The Gudalur and Pandalur taluks of Nilgiris district one time together constituted the Southeast Wayanad. The total area of Gudalur and the neighboring town of Pandalur is approximately 124,800 acres. In medieval times, before the arrival of the British, the area was divided between three rulers: Vallavanoor, the leader of the Panniyas, Nelliarasi, another adivasi ruler, and the Nilambur Kovilakam, a kingdom based in present-day Kerala. Subsequently, the Kovilakam decided to expand its borders by conquering the other two areas. Vallavanoor was killed and Nelliarasi kidnapped and forced to hand over her lands. Despite some resistance from Vallavanoor's community, the Kovilakam succeeded in subjugating the area and taking approximately 100,000 acres under its control. Gudalur was actually a part of Kerala and Malabar District until 1877. In 1877, it was transferred to Nilgiris district only because of the heavy size of Malabar District and small size of Nilgiris district.
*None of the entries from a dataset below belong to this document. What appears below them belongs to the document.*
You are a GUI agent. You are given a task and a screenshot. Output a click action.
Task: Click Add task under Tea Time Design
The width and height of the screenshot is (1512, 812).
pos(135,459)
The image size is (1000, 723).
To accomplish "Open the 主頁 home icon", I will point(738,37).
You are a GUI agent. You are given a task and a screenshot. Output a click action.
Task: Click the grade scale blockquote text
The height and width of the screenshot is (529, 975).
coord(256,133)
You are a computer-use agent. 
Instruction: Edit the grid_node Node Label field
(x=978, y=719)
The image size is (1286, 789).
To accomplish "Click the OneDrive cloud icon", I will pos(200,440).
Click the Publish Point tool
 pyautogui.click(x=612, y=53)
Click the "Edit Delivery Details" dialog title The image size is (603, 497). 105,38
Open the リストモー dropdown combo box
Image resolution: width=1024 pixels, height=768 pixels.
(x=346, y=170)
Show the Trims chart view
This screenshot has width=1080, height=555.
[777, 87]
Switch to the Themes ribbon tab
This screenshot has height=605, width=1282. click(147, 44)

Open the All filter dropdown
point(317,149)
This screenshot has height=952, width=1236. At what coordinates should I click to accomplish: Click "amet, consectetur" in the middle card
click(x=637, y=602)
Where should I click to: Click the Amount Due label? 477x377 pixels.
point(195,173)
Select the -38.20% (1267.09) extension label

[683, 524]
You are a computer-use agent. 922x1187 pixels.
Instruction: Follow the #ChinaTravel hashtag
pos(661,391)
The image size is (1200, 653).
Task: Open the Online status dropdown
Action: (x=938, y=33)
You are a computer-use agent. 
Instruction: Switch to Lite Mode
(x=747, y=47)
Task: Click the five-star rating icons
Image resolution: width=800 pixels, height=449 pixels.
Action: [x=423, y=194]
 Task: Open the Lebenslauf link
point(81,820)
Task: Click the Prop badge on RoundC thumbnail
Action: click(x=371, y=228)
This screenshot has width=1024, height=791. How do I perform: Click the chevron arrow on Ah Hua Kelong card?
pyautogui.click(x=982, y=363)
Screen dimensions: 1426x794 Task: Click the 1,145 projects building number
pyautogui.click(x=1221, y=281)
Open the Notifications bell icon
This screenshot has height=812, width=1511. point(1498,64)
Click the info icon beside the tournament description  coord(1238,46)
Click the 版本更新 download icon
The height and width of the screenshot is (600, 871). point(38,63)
Actually Gudalur was the southeastern region in Wayanad during the British rule. Though this Malayalam majority region was transferred to Nilgiris, the court and official language in this region continued to be Malayalam. In modern times, the recognized extent of the Kovilakam's holdings was 80,087 acres under the Malabar Tenancy Act, until 1969. This area is known as 'janmom' land. Kovilakam constructed a temple named Nambalakottai and handed over to Moundadan Chetty community. Chetty community is one of the oldest community in Gudalur where most of their community still have 'Rani Patta' as a proof of oldest community. They have their own tradition and languages.

===Pre-history===
Historians believe that the human settlements existed in these parts for at least ten centuries before Christ. Much evidence of New Stone Age civilisation can be seen in the hills throughout the present day Wayanad district. The Edakkal Caves has 6000-year-old rock engravings from the Neolithic age. The recorded history of this district is available only from the 18th century. In ancient times, this land was ruled by the Rajas of the Veda tribe.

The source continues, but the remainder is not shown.